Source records
● ● ●

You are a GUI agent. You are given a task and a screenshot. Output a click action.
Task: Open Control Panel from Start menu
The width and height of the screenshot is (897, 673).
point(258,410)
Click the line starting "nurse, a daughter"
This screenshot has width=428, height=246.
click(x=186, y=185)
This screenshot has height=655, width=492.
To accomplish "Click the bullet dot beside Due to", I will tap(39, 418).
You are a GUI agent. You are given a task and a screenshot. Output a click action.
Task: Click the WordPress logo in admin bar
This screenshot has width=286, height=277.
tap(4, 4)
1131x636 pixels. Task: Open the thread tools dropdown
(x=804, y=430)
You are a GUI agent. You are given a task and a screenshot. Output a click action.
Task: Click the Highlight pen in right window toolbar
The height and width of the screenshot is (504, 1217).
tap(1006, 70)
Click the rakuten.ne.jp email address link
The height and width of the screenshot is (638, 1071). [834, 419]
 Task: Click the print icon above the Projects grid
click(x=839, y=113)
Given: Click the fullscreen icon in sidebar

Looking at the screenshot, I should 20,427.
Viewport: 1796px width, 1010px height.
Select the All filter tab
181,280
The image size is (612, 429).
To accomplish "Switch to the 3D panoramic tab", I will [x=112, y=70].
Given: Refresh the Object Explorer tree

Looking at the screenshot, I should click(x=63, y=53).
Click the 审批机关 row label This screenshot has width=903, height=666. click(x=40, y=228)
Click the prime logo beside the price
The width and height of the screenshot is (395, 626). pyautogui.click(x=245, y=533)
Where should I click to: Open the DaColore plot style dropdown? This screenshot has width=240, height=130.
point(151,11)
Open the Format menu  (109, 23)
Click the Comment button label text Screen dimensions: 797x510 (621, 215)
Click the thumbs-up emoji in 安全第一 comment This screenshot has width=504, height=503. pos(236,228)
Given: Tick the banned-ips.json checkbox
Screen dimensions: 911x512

● ● ●

Exercise objective: Return each entry exactly. Leave none out.

Response for this exercise:
You are a GUI agent. You are given a task and a screenshot. Output a click action.
Task: Open Control Panel from Start menu
The width and height of the screenshot is (897, 673).
point(258,410)
Click the line starting "nurse, a daughter"
This screenshot has width=428, height=246.
click(x=186, y=185)
This screenshot has height=655, width=492.
To accomplish "Click the bullet dot beside Due to", I will tap(39, 418).
You are a GUI agent. You are given a task and a screenshot. Output a click action.
Task: Click the WordPress logo in admin bar
This screenshot has width=286, height=277.
tap(4, 4)
1131x636 pixels. Task: Open the thread tools dropdown
(x=804, y=430)
You are a GUI agent. You are given a task and a screenshot. Output a click action.
Task: Click the Highlight pen in right window toolbar
The height and width of the screenshot is (504, 1217).
tap(1006, 70)
Click the rakuten.ne.jp email address link
The height and width of the screenshot is (638, 1071). [834, 419]
 Task: Click the print icon above the Projects grid
click(x=839, y=113)
Given: Click the fullscreen icon in sidebar

Looking at the screenshot, I should 20,427.
Viewport: 1796px width, 1010px height.
Select the All filter tab
181,280
The image size is (612, 429).
To accomplish "Switch to the 3D panoramic tab", I will [x=112, y=70].
Given: Refresh the Object Explorer tree

Looking at the screenshot, I should click(x=63, y=53).
Click the 审批机关 row label This screenshot has width=903, height=666. click(x=40, y=228)
Click the prime logo beside the price
The width and height of the screenshot is (395, 626). pyautogui.click(x=245, y=533)
Where should I click to: Open the DaColore plot style dropdown? This screenshot has width=240, height=130.
point(151,11)
Open the Format menu  (109, 23)
Click the Comment button label text Screen dimensions: 797x510 (621, 215)
Click the thumbs-up emoji in 安全第一 comment This screenshot has width=504, height=503. pos(236,228)
Given: Tick the banned-ips.json checkbox
Screen dimensions: 911x512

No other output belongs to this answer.